Let’s reason about the volume of different shapes.

### Problem 1

- Sketch a cube and label its side length as 4 cm (this will be Cube A).
- Sketch a cube with sides that are twice as long as Cube A and label its side length (this will be Cube B).
- Find the volumes of Cube A and Cube B.

### Problem 2

Two paper drink cups are shaped like cones. The small cone can hold 6 oz of water. The large cone is \(\frac43\) the height and \(\frac43\) the diameter of the small cone. Which of these could be the amount of water the large cone holds?

8 cm

14 oz

4.5 oz

14 cm

### Problem 3

The graph represents the volume of a cylinder with a height equal to its radius.

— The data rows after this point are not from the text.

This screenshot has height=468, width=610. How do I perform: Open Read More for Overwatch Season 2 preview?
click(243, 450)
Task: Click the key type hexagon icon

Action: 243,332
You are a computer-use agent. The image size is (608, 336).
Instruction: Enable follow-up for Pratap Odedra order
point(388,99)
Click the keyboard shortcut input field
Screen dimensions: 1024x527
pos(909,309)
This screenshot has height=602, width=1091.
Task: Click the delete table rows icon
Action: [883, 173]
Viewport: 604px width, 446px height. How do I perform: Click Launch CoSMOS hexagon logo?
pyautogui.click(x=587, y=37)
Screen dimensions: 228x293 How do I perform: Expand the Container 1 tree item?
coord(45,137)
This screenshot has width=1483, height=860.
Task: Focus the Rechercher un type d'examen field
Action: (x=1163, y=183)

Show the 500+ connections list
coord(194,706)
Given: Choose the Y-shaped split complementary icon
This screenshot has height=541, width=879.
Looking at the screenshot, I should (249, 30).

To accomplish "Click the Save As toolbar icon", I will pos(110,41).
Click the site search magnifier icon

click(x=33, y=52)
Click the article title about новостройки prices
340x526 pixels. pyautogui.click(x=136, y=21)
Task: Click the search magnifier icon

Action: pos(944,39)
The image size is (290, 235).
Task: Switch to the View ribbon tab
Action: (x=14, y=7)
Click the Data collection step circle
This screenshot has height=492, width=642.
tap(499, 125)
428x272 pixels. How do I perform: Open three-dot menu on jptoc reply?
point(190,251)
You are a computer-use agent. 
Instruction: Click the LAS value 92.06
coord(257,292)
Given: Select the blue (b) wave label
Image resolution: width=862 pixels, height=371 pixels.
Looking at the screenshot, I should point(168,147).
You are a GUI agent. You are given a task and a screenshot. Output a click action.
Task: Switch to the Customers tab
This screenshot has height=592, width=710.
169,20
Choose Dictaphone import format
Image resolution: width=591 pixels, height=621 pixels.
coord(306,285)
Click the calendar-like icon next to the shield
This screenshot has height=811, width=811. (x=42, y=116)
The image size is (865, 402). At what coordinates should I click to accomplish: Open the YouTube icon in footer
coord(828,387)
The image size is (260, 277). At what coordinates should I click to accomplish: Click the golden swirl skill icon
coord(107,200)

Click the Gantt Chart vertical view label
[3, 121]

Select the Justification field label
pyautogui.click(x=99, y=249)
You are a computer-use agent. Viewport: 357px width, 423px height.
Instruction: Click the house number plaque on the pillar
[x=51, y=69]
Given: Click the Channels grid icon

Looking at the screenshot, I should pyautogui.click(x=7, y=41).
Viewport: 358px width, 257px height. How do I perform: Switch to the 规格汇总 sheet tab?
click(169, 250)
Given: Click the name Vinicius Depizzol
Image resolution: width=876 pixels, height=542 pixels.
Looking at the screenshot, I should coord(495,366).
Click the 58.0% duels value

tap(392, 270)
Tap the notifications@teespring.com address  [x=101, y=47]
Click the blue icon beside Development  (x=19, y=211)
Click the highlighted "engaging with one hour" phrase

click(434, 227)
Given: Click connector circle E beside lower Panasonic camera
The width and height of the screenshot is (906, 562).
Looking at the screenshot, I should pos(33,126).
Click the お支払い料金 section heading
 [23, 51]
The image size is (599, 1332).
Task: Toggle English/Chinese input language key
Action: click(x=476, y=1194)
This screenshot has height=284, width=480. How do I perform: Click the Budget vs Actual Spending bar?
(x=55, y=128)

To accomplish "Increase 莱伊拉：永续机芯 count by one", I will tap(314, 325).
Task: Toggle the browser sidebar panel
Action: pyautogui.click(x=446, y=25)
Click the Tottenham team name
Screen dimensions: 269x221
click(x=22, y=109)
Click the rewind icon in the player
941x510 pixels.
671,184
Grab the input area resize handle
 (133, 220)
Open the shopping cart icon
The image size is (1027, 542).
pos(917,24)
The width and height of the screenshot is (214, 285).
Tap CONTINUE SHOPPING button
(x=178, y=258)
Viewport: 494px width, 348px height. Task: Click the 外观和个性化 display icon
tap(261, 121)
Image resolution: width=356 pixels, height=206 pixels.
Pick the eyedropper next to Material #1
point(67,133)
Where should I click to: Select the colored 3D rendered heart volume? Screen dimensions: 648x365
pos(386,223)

- When the diameter is 2 cm, what is the radius of the cylinder?
- Express the volume of a cube of side length \(s\) as an equation.
- Make a table for volume of the cube at \(s = \) 0 cm, \(s = \) 1 cm, \(s = \) 2 cm, and \(s = \) 3 cm.
- Which volume is greater: the volume of the cube when \(s =\) 3 cm, or the volume of the cylinder when its diameter is 3 cm?

### Problem 4

Select **all** the points that are on a line with slope 2 that also contains the point \((2, \text-1)\).

\((3,1)\)

\((1,1)\)

\((1,\text-3)\)

\((4,0)\)

\((6,7)\)

### Problem 5

Several glass aquariums of various sizes are for sale at a pet shop. They are all shaped like rectangular prisms. A 15-gallon tank is 24 inches long, 12 inches wide, and 12 inches tall. Match the dimensions of the other tanks with the volume of water they can each hold.

### Problem 6

Solve: \(\begin{cases} y=\text-2x-20 \\ y=x+4 \\ \end{cases}\)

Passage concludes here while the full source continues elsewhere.